Dubai Islands and Palm Jumeirah share the same master developer — Nakheel — but represent completely different investment cycle positions. Palm Jumeirah is a mature, fully priced market where the extraordinary early appreciation has already been captured. Dubai Islands is that same Nakheel master-planned coastal ecosystem but at 2006 Palm pricing — still in its early development phase with the majority of appreciation runway ahead. Investors who entered Palm Jumeirah early saw exponential returns as hotels, retail, and infrastructure completed. Dubai Islands' 80+ planned hotels, 21km of new beachfront, marinas, and cultural districts are all in various stages of delivery — replicating the same demand-driver sequence that made Palm Jumeirah a globally recognised address but at significantly lower entry prices. Azizi Wasel from AED 1,040,000, Devmark Avida Residences from AED 1,800,000, Samana Ocean Bay from AED 2,100,000, Ellington Eltiera Heights from AED 2,000,000, and both Rixos branded residences offer the full spectrum from accessible yield entry to ultra-luxury branded capital preservation — while Nakheel Bay Villas from AED 4,000,000 delivers the exclusive beachfront villa positioning that Palm Jumeirah frond investors have always sought.

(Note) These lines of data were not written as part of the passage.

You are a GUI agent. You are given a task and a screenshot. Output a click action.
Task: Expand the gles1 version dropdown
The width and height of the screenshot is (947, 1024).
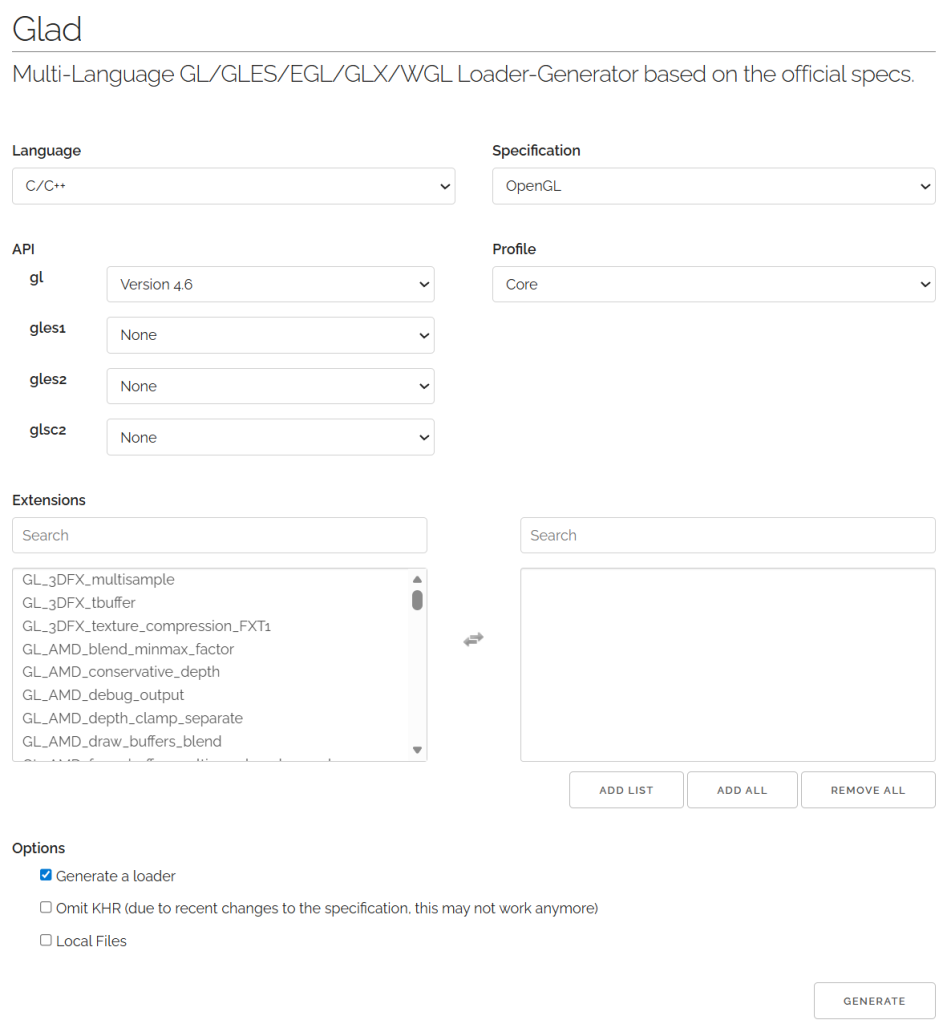pos(270,335)
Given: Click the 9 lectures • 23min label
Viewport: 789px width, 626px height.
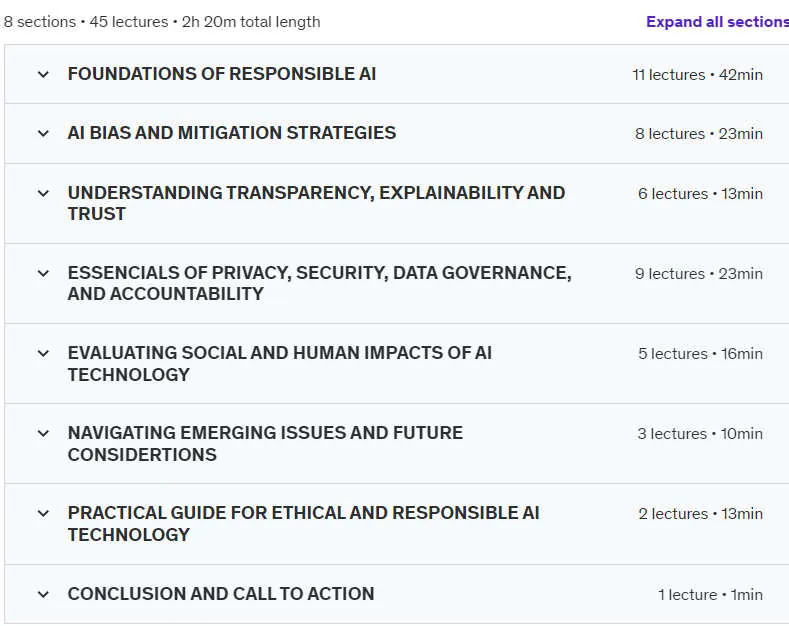Looking at the screenshot, I should (699, 274).
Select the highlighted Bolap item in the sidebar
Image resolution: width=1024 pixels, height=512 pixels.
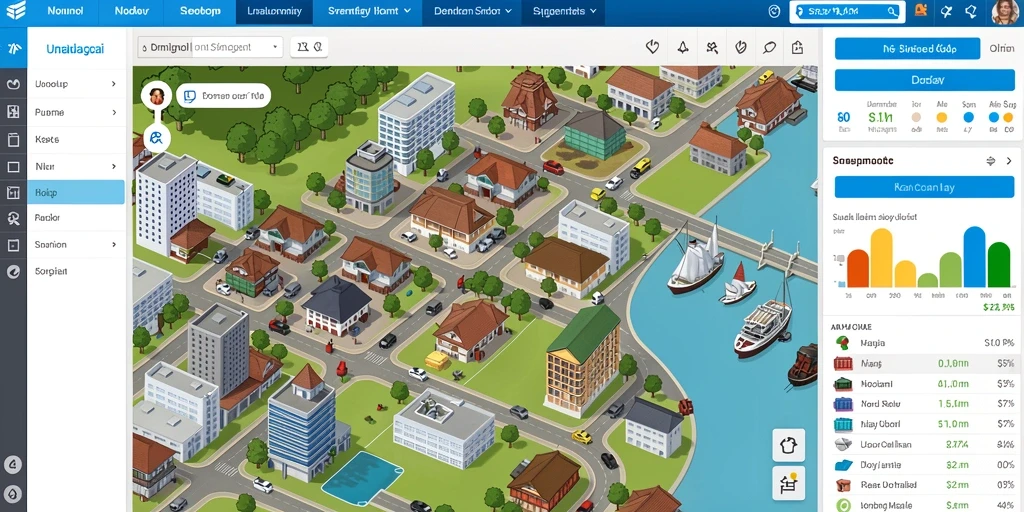(76, 193)

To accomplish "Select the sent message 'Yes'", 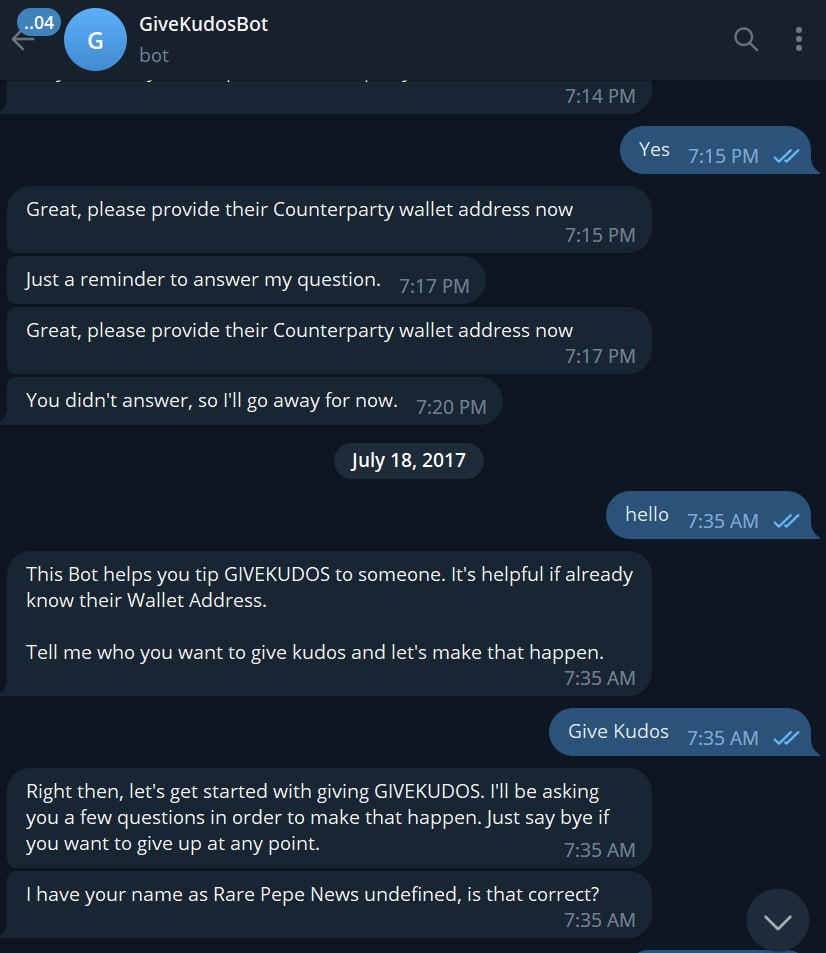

What rental yield can I expect from off plan property in Dubai Islands?

Off plan property in Dubai Islands delivers strong rental return projections across all asset classes. Studio and 1-bedroom units generate rental yields of 6–7.5% on long-term leases — with short-term holiday home yields of 7.5–9% net annually as resort-destination tourism demand grows with each new hotel opening. Rixos Beach Residences from AED 2,600,000 and Rixos Bay Residences from AED 3,498,800 benefit from the 25–40% branded residence rental premium that Rixos's global five-star hospitality brand commands over non-branded comparable units — making them the highest-projected short-term rental yield assets on the islands. Nakheel Bay Villas from AED 4,000,000 target the luxury long-term family tenant market with villa rental incomes projected above AED 300,000 annually as the community matures. For investors entering in 2026, the Metro Blue Line connection arriving in 2029 creates a clear infrastructure appreciation event — properties within walking distance of Dubai Islands Metro stations are expected to command 20–25% rental and capital premium over non-connected units based on historical Dubai Metro data. Zero capital gains tax, zero income tax on all rental income, and UAE Golden Visa eligibility above AED 2 million apply to all Dubai Islands freehold investments.